» **Task requirements**
All lines of the listing that contain "Slot" should be shown in full.

» **Record extracts**

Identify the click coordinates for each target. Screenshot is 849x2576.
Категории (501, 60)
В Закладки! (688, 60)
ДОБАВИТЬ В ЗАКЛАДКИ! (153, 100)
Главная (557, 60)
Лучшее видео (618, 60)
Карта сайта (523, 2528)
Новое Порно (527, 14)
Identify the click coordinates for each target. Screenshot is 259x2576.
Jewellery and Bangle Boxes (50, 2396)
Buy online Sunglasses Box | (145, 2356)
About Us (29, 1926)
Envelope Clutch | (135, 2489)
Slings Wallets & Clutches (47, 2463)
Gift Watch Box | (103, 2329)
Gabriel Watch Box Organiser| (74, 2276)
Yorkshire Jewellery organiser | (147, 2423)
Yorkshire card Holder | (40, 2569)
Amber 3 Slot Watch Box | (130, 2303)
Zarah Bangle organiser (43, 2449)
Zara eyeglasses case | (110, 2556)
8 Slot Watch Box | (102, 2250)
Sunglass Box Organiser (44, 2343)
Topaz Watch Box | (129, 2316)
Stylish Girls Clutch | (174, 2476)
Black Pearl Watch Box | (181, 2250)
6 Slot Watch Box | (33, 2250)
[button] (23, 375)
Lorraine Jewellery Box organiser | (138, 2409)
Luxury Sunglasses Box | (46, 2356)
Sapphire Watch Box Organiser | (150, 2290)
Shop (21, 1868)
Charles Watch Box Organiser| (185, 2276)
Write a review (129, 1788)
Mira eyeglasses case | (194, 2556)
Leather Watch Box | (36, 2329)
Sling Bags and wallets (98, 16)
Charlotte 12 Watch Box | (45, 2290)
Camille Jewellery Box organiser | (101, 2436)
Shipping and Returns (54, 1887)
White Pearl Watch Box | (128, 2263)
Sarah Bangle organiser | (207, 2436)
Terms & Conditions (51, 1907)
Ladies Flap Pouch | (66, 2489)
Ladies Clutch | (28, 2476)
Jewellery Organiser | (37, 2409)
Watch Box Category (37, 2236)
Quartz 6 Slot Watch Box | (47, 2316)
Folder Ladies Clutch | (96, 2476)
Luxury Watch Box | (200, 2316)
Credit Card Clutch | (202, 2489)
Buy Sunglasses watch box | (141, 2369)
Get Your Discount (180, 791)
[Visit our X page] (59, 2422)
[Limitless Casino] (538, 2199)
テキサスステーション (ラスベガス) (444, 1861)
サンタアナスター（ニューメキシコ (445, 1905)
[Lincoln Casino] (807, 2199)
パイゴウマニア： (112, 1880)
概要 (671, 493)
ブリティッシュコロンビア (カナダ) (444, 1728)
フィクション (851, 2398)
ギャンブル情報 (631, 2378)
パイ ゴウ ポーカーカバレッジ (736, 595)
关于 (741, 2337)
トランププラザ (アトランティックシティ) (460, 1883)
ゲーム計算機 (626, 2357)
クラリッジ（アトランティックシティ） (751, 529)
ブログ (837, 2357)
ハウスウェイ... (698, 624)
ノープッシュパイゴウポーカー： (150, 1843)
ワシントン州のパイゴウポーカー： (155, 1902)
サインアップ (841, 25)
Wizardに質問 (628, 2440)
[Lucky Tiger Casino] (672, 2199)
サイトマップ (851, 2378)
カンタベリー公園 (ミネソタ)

» **Task output**
Amber 3 Slot Watch Box | (130, 2303)
8 Slot Watch Box | (102, 2250)
6 Slot Watch Box | (33, 2250)
Quartz 6 Slot Watch Box | (47, 2316)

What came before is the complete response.